• WHAT THE EXERCISE ASKS
Will you output all of the data below exactly, omitting the images?

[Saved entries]
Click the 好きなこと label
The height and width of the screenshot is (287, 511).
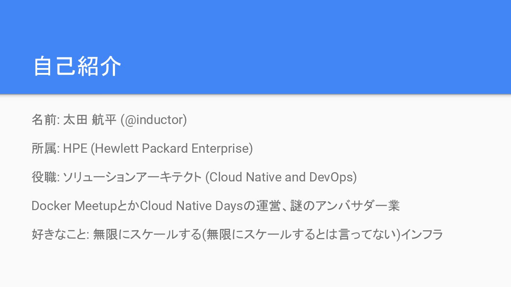coord(59,234)
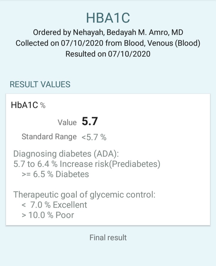
Task: Click the 'Standard Range' label
Action: pyautogui.click(x=49, y=137)
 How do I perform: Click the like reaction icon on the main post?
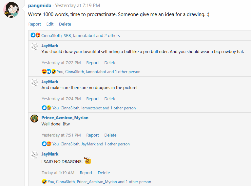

• RESULT OF THIS EXERCISE
Click the 好きなこと label
The height and width of the screenshot is (287, 511).
coord(59,234)
Task: Click the 'Standard Range' label
Action: pyautogui.click(x=49, y=137)
 How do I perform: Click the like reaction icon on the main post?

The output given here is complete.